Task data:

#####

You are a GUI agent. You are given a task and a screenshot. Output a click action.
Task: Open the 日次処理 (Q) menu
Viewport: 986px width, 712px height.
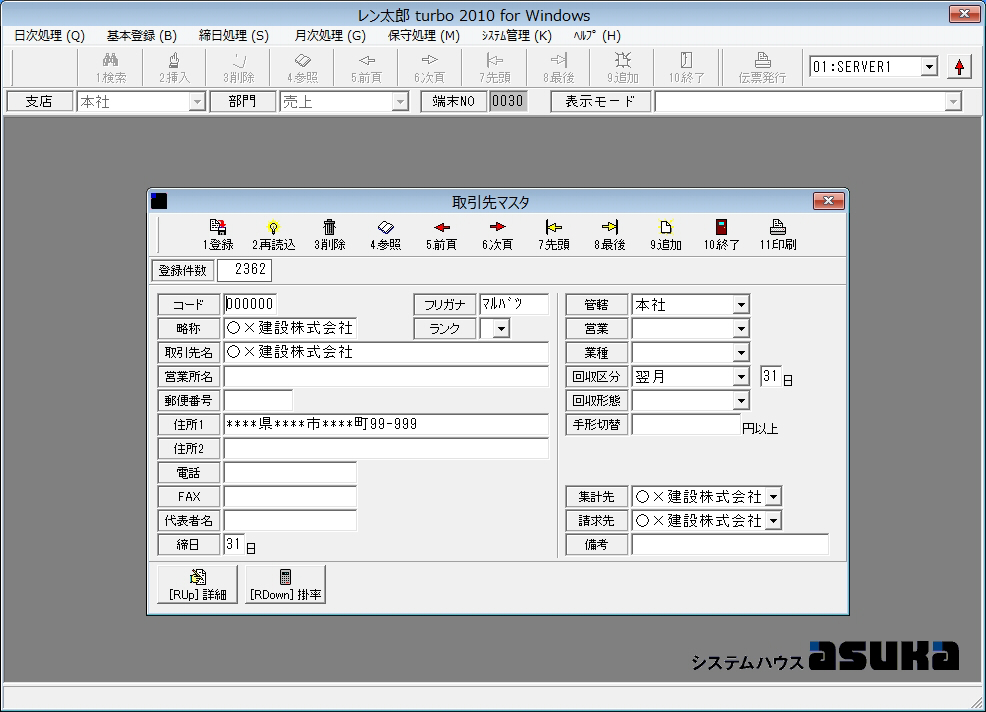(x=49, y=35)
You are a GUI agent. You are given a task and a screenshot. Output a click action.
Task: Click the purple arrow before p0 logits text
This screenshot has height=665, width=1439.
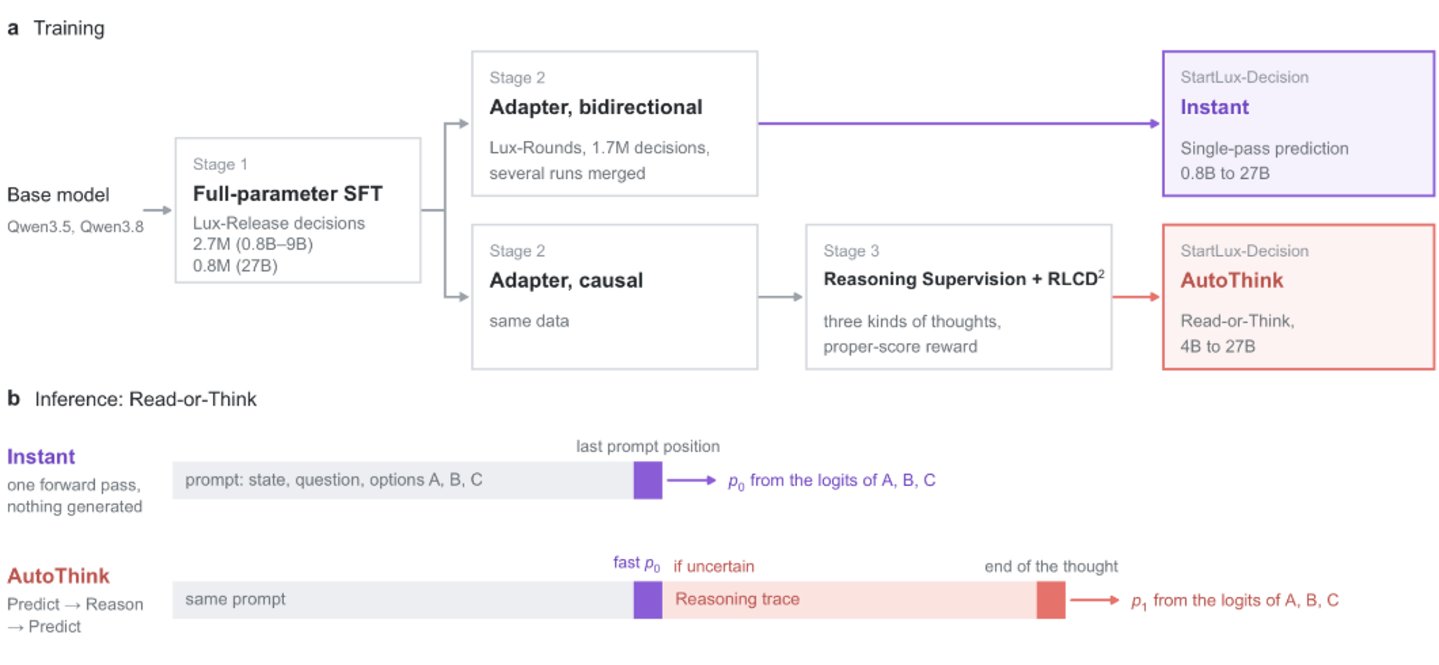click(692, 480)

#####

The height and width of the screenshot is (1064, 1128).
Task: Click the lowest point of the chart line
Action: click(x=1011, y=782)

#####

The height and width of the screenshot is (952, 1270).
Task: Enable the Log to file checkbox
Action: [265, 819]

#####

Requirements: How many lines of the material contain the word "height"? Give only the number.

Answer to the exercise: 4